TAG review (in progress)

https://github.com/w3ctag/design-reviews/issues/431


Summary

Adds an API for communicating with hardware devices over a physical or virtual serial port.


Link to “Intent to Prototype” blink-dev discussion

https://groups.google.com/a/chromium.org/d/msg/blink-dev/GcqEnSW5yHs/r7G3iMmDCQAJ


Risks


Interoperability and Compatibility


Gecko: Negative

WebKit: Negative

Web developers: Strongly positive


Developers have provided strongly positive feedback on the Origin Trial and have helped identify bugs and missing features which will be available in this extended trial. As an example application, Vaadin has published a data plotter component using this API. 


Goals for experimentation

The goal of continuing this experiment is to collect developer feedback on changes that are landing in Chrome 86, including:


  • Discarding buffered data is now possible by calling cancel() and abort() on the readable and writable attributes of the SerialPort object. (crbug/989653)

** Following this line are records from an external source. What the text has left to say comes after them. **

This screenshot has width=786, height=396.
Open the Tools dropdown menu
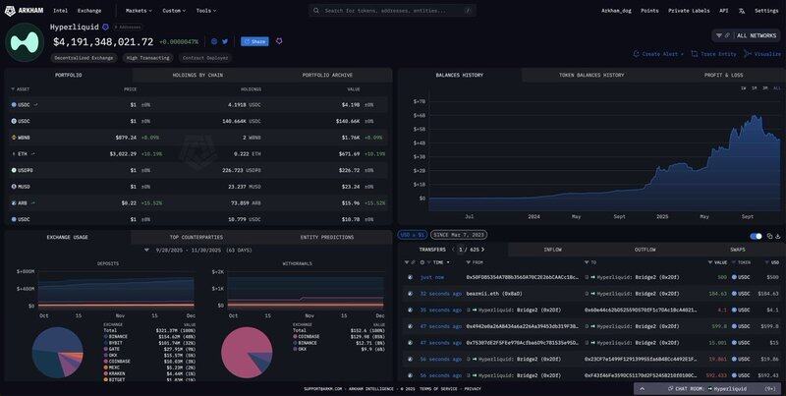(206, 10)
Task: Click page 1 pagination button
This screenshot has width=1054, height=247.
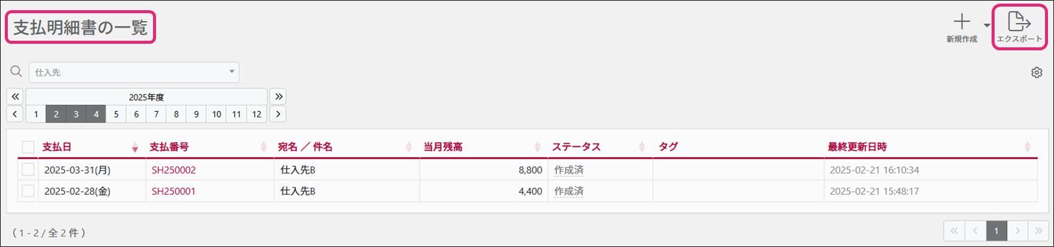Action: tap(996, 230)
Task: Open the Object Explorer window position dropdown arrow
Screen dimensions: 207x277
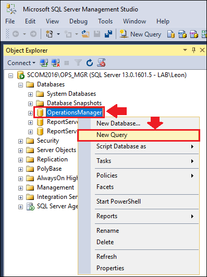Action: click(185, 50)
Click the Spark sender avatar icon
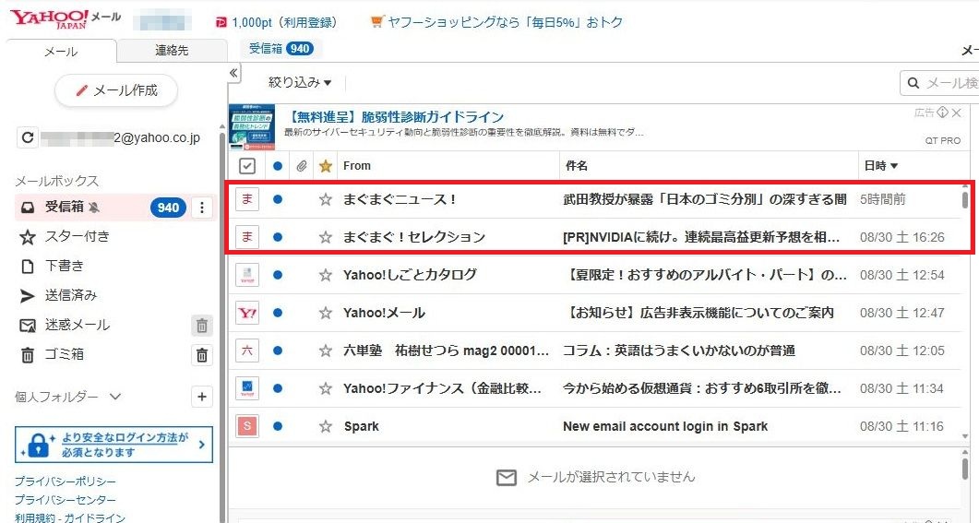This screenshot has width=979, height=523. 247,426
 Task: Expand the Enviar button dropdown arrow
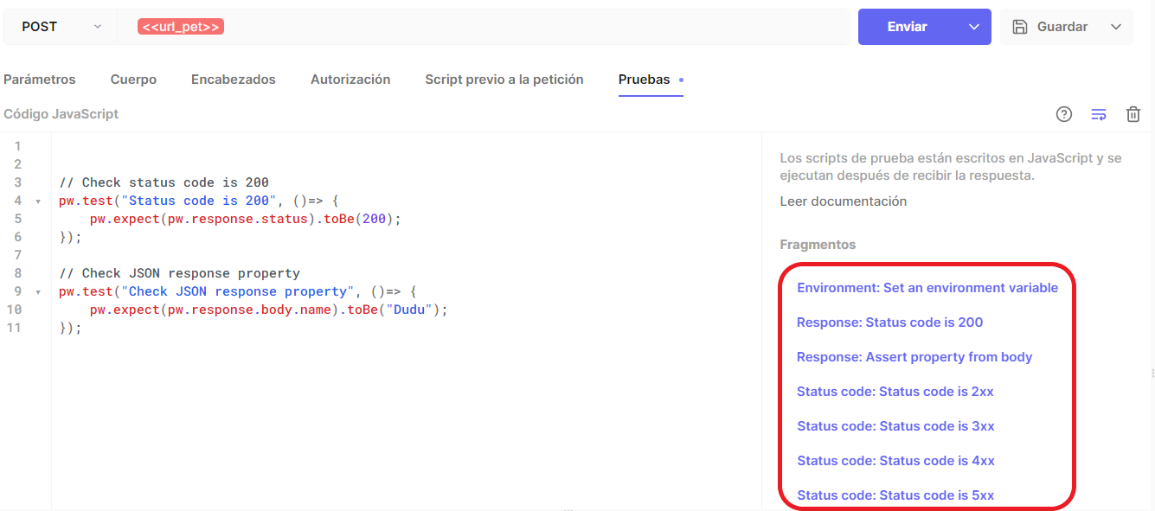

  • Waiting for buffered data to be written is now possible by calling close() on the writable attribute of the SerialPort object. (crbug/989656)

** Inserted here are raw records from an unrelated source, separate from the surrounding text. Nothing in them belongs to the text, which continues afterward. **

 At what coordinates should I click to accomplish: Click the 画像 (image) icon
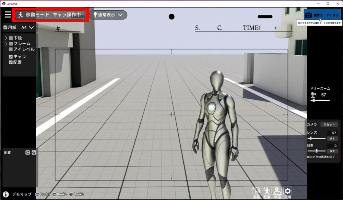256,192
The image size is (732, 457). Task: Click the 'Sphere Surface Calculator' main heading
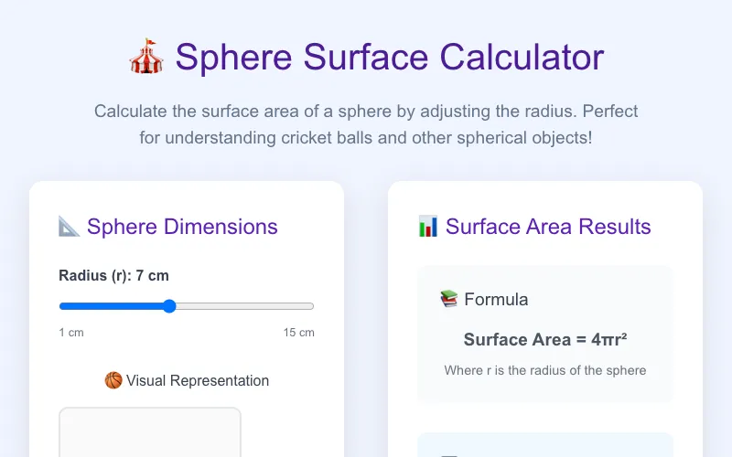tap(390, 58)
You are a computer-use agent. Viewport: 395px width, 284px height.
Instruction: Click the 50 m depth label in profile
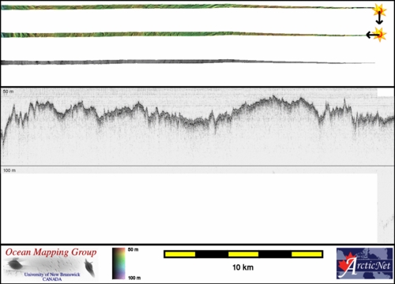tap(8, 92)
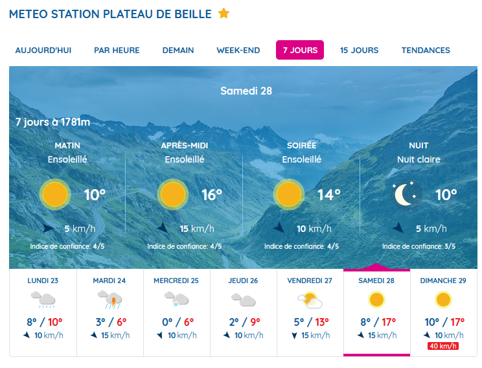Viewport: 482px width, 368px height.
Task: Click Dimanche 29 sun icon
Action: [443, 300]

  • The spelling of many dictionary fields has been changed to standardize on lowerCamelCase for multi-word names and to avoid acronyms. (crrev/c/2347375)


Experimental timeline

This experiment will begin with the stable-channel release of Chrome 86 and end shortly before the stable-channel release of Chrome 89.


Reason this experiment is being extended

Experimentation with this API began in Chrome 80 and was extended in Chrome 83 due to the cancelation of Chrome 82 because of COVID-19 and to allow developers to experiment with new device filtering and connection event interfaces. Without extension the current Origin Trial will expire on September 29, 2020, shortly before the stable release of Chrome 86. Further changes the APIs (described above) are landing in Chrome 86 for which we would like to collect developer feedback and experience.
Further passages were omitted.